Mandate that NIH transition to a system in which NIH dollars pay for post-docs only through direct grants (such as F32 or K99), rather than as personnel on another principal investigator’s grant (R01 or otherwise). Many experts have recommended this idea since at least the 1990s, and it would give the NIH more direct oversight over how many post-docs are being funded, at what salary, and over what time frame.
Mandate that NIH create a plan to reduce the overall number of publicly-funded post-docs over time, and instead work with universities to create a permanent set of staff scientist jobs so as to provide more stable career tracks and salaries for highly-trained PhDs who don’t obtain tenure-track professor positions.
Mandate that NIH stop paying altogether for anyone to be a post-doc if they are more than 2 years out of a PhD. Such a top-down mandate would be the only way to overcome the collective problem of ever-increasing over-credentialism for academic jobs. It simply shouldn’t be possible for a university to demand 5+ years of post-doc experience for an entry-level professor job. (Indeed, one person who read this column ahead of time suggested that the NIH shouldn’t pay for post-docs at all! But I’ll leave that for another day.)
Mandate that any university or academic medical center with at least 5 NIH-funded graduate students or post-docs report publicly on the employment outcomes for the last 20 years of the students or post-docs at that institution. This would give graduate students and post-docs much better information on which to base their career decisions.
Hard agree, also in Europe - I think that reinvigorating the 'staff scientist' role would go a long way
The proposed salary formula, designed to fairly compensate post-docs, actually ends up delivering a one-two punch to those in lower-cost areas like Cleveland. While it's perfectly rational to think people in high-cost areas like California should get paid more to cover their living expenses, the formula overcorrects, effectively turning high housing costs into a bizarre sort of perk.

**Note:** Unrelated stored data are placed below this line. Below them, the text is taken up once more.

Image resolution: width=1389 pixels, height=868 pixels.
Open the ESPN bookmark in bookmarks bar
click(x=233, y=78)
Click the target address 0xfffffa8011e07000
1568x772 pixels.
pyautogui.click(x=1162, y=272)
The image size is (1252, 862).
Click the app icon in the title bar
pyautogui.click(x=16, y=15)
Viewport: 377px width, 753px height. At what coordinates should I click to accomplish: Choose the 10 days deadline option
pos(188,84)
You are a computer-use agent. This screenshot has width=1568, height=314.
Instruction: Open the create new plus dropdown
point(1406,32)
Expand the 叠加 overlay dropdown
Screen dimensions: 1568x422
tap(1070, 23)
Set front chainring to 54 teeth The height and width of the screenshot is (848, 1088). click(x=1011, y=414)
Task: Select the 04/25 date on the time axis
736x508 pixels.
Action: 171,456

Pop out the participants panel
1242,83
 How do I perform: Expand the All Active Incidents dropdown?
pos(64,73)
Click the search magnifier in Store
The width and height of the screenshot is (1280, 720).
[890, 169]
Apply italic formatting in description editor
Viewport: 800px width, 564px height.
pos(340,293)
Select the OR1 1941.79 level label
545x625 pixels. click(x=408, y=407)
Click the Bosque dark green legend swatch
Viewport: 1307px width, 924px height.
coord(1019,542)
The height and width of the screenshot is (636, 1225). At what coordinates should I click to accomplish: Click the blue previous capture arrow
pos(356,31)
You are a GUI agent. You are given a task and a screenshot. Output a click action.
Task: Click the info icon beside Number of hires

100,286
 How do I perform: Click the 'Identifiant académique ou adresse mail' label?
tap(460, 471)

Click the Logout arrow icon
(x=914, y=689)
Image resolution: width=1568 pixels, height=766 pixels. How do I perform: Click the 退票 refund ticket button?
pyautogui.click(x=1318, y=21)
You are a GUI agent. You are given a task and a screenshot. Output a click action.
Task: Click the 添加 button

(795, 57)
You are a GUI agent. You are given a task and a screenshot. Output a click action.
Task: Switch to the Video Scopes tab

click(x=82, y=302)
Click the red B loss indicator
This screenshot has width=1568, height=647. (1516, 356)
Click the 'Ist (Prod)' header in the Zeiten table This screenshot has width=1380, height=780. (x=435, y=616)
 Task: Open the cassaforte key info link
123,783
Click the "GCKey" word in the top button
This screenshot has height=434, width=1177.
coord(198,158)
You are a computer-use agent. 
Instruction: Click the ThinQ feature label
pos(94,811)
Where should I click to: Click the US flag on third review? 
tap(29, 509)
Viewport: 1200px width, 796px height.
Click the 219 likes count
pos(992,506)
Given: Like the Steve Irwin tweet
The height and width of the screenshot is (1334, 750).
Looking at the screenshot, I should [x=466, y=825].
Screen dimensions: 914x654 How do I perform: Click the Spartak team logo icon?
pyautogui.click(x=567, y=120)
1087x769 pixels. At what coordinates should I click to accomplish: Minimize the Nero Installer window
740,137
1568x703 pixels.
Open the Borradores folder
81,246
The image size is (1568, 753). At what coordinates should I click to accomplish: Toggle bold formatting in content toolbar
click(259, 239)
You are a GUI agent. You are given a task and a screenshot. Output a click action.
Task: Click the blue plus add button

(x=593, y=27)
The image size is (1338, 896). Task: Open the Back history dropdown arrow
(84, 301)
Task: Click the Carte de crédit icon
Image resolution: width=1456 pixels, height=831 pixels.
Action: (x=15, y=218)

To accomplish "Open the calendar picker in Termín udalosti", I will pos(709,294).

Post-docs in California, under this scheme, aren't just compensated for their eye-watering rent; they're also pocketing significantly more non-housing income, boosting their consumption on everything else. Meanwhile, their Cleveland counterparts are left in the cold (quite literally). They're not just enduring harsh winters; they're also left with less for basic non-housing needs compared to their Californian counterparts.
In trying to address the very real issue of housing affordability, the formula inadvertently creates a new inequality, favoring those in already desirable, albeit expensive, locations. It's a policy that, while aimed at fairness, ends up rewarding high living costs and penalizing those in more modest markets. The result? A well-meaning but flawed approach that needs a rethink to truly align with the principles of equity and fairness.